When the 1957 season opened, Salerno started out with Victoria. Early in the season, the owner of the Rosebuds put a challenge out to the team that he would pay a $100 bill for every home run a player hit. Salerno quickly jumped at that opportunity and hit six home runs in the month of June, and had no errors in 99 chances in the outfield. Salerno remembers the $100 bill he got after the first game as being a big deal to him, as it was nearly as much as he had made in an entire month during his rookie year in 1952. While the $100 promotion was working for Salerno, the Victoria manager put an end to the bonuses as he felt his players began focusing too much on swinging for the fences. After 50 games in the Big State League, Salerno was sent to the Shawnee Hawks (Shawnee, Okla.) of the Class D Sooner State League. In 68 games with Shawnee, he hit nine more home runs, to finish the season with a total of 15.
During spring training in 1958, Salerno was informed me that I was going to be sent to the Great Falls Electrics (Great Falls, Mont.) of the Class C Pioneer League.
Salerno recalls, “after having hit 15 home runs the season before, I felt I deserved a promotion. It was also frustrating to know that the Brooklyn outfield included stars Duke Snider, Carl Furillo and Sandy Amoros ahead of me. So, after four seasons, I packed my duffel bag and walked away from professional baseball to go home to work.”
Salerno went to work for the Port Henry Grand Union grocery store as their produce manager, and continued to play baseball for the Port Henry town team from 1958 through 1961. While initially picked up as their center fielder, Salerno was once put into a game when the starting pitcher got into trouble. While it was initially planned for him to help get them out of the inning, he ended up striking out 13 batters. Salerno had often thrown batting practice minor leagues, so he could pitch well and was then used as a reliever from that point on. They played town teams from Crown Point, Chilson, Mineville, Moriah, Port Henry, Elizabeth Town, Willsboro and Ticonderoga. Games were played once a week on Sundays from April to September, and in the four seasons he spent with Port Henry, they never lost a game.
He married his high school sweetheart Jane (Egan) in 1956, and raised a family that includes four boys; Tony, Pat Jr., Tim and Randy. As his boys grew up, he taught them how to be great athletes and also instilled in them his knowledge and love of whitetail deer hunting. Salerno has been hunting the Adirondacks since 1946, when his brother, Paul, returned home from WWII and started taking him. He shot his first deer at the age of 16 and has shot a total of 30 bucks since, with five of them dressing out at over 200 pounds. The biggest was a 10-pointer that dressed out at 232 pounds.

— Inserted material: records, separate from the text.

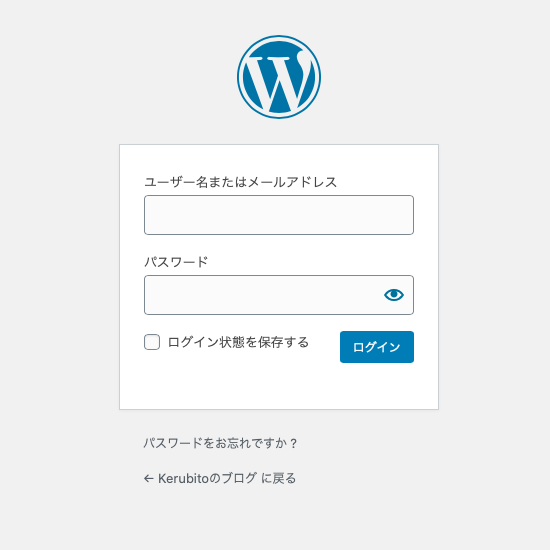Open the パスワードをお忘れですか？ link
The image size is (550, 550).
click(x=221, y=443)
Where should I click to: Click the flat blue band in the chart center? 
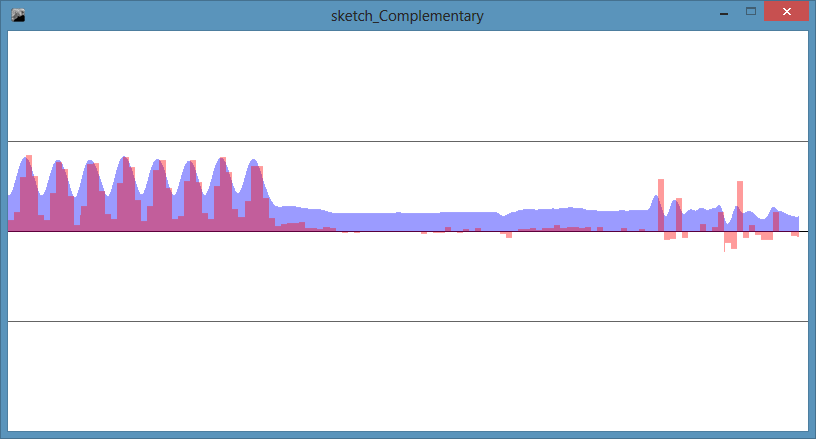420,221
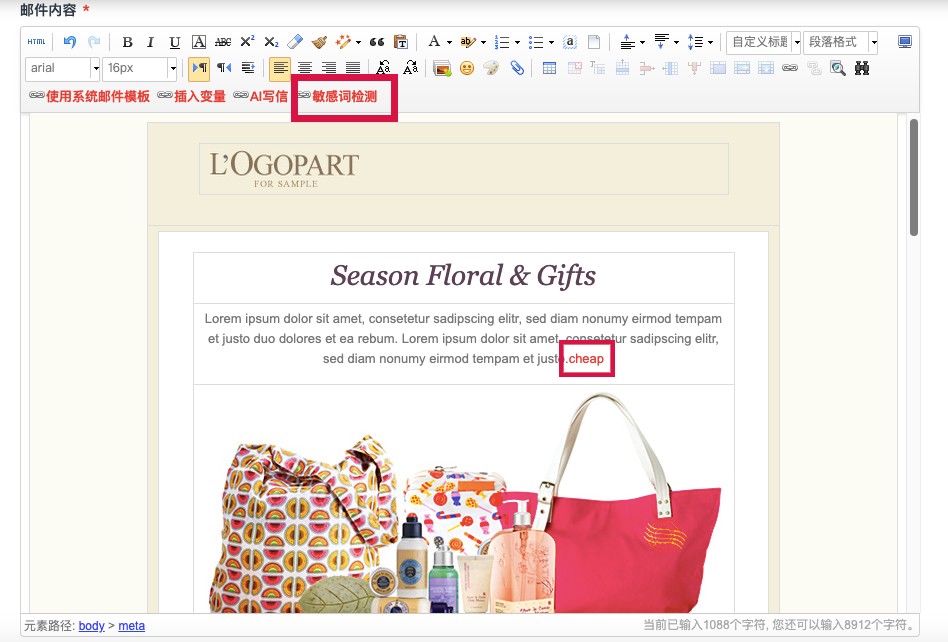Click the paperclip attachment icon
Image resolution: width=948 pixels, height=642 pixels.
click(517, 69)
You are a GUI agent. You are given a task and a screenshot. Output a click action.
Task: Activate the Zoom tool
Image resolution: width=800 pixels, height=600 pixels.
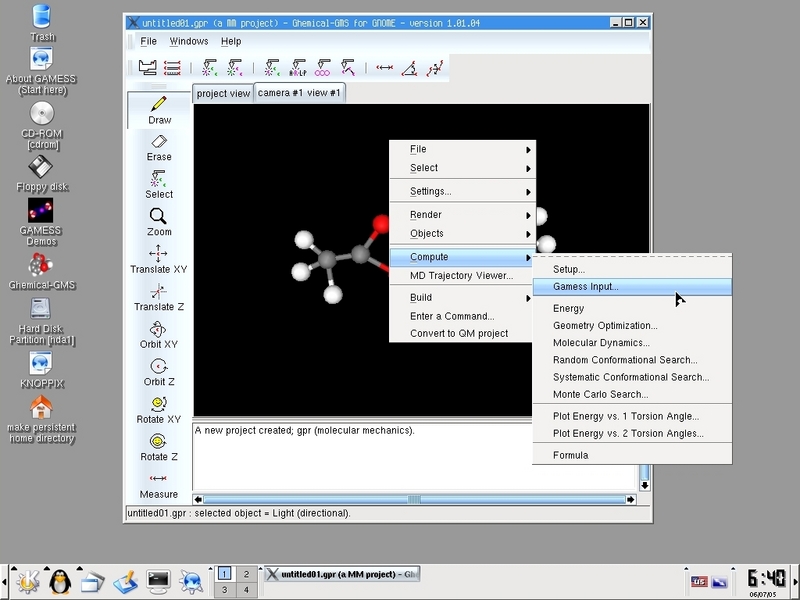click(x=159, y=221)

As each of his boys turned 10 years old, he began taking them hunting. He gave them sticks and placed them a quarter-mile away, and then had them walk towards him, banging the sticks and barking, in hopes driving deer towards him. Today, the Salerno brothers are known throughout the hunting community as ‘New York State’s First Family of Deer Hunting’ (www.salernobrothers.com). The group has been featured in dozens of outdoor and hunting publications as well as on ‘Live the Wildlife TV’ (www.livethewildlifetv.com) on the Wild Television Network.
Upon retiring from Grand Union in 1990, Salerno has worked at the Basin Harbor Golf Course in Vergennes, Vt., each summer since. He has also continued to play in the Moriah Country Club golf league, since retiring from baseball in 1962.
In 2019, at the age of 86, he shot an even-par 32 on nine holes. During that round, he had three consecutive holes in which he shot under par: 6th Hole; Par 3, shot a 2/7th Hole; Par 4, shot a 2/8th Hole; Par 4, shot a 3. The 2020 season will mark his 59th year in the league
Along with Johnny Podres, Salerno was inducted into the Capital District Baseball Hall of Fame in 2011 as part of the organization’s inaugural class. He was also inducted into the Glens Falls Baseball Society Hall of Fame in 2012.
Pat Salerno and the entire Salerno Hunting Family will be appearing at the Adirondack Outdoorsman Show on Feb. 8 and 9 at the Johnstown Moose Club (109 South Comrie Ave., Johnstown). They will be displaying their famous ‘Adirondack Whitetail Deer Exhibit’ which features many of the 200-pound bucks that they have taken in the Adirondacks. They will also have copies of their DVD “How to hunt Trophy Whitetail Deer of the Adirondacks” available for sale and will be discussing Adirondack Whitetail Deer hunting strategies and giving pointers and tips to help you become a better deer hunter. And anyone asking about Pat’s baseball career will receive a complimentary Pat Salerno baseball card.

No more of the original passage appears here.